東條英機・石原莞爾・犬養毅・吉田茂ら7人の「謎」を、著者が半世紀かけて集めた証言から解く人物論。昭和史の分岐点を動かした人間たちへの入口として読める。

実証史学で読む

戦争まで
加藤陽子

戦争まで 歴史を決めた交渉と日本の失敗

加藤陽子|朝日出版社(単行本)

リットン報告書・三国同盟・日米交渉——戦争を回避できたかもしれない3つの外交の分岐点を、交渉資料に即して検証する。

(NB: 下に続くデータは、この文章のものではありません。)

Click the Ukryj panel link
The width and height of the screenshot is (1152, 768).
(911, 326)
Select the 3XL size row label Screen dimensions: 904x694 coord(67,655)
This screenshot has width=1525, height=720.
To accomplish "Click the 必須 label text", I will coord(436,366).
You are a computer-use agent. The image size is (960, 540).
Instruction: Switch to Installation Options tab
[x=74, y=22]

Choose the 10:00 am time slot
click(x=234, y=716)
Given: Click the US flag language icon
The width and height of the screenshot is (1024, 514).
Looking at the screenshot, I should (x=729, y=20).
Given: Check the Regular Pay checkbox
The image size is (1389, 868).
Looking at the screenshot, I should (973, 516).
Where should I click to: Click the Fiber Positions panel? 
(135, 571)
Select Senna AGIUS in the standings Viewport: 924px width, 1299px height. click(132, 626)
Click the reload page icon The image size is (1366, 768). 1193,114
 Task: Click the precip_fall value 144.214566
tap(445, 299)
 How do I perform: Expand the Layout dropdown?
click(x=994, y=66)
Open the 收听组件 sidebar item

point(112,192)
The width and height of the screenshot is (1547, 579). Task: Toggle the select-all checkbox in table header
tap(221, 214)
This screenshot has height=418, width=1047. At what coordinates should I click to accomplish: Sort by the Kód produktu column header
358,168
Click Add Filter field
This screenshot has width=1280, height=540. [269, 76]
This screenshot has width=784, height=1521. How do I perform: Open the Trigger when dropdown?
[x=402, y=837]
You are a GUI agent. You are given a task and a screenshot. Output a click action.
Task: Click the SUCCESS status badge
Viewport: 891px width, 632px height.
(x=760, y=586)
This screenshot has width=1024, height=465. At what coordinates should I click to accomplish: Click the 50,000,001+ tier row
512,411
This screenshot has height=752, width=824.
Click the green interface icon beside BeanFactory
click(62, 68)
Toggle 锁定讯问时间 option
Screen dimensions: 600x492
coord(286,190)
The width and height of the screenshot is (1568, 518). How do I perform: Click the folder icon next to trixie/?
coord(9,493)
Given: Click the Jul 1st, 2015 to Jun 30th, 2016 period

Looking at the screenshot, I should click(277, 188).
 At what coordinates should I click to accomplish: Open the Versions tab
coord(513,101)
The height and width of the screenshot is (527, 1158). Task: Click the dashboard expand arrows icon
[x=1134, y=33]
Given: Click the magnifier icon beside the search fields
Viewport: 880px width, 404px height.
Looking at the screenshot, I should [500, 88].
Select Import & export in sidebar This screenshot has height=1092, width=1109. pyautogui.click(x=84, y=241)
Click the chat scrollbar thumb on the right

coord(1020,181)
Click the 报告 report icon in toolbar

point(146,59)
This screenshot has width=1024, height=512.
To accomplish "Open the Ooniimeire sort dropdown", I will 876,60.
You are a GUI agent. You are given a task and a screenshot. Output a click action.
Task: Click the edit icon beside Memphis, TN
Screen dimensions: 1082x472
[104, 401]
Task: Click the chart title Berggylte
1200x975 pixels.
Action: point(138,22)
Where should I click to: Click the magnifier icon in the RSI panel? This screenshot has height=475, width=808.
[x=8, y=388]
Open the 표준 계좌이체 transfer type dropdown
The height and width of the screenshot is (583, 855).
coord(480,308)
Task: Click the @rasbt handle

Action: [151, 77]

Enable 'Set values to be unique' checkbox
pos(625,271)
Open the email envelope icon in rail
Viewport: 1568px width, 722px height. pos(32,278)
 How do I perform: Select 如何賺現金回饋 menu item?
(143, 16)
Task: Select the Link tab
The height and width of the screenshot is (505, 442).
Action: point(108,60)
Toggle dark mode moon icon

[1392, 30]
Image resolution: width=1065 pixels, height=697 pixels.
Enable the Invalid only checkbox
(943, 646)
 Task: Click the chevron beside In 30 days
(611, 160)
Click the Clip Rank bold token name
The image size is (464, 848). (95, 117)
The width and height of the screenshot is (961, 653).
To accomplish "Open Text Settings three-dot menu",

「選び直せた地点はどこか」を具体的な文書で示す。

満州事変から日中戦争へ
加藤陽子

満州事変から日中戦争へ(シリーズ日本近現代史⑤)

加藤陽子|岩波新書

満蒙権益をめぐる日中関係史から、満州事変が「なぜ起こせたのか」、日中戦争が「なぜ止まらなかったのか」を実証する。この時代の政治外交史を一冊で押さえる定番の新書。

記録文学で読む

妻たちの二・二六事件
澤地久枝

妻たちの二・二六事件 新装版

澤地久枝|中公文庫(2017年)

処刑された青年将校たちの妻は、その後の35年をどう生きたか。事件を「遺された女性の側」から記録した、澤地の出発点となった作品。

この局面の空白: 叙述・語り部・当事者手記・組織論・教訓では、まだこの局面を収録していません。 「満州事変と前夜」がその書き方では語られてこなかったのか、選書がまだ追いついていないのか——余白として明示しています。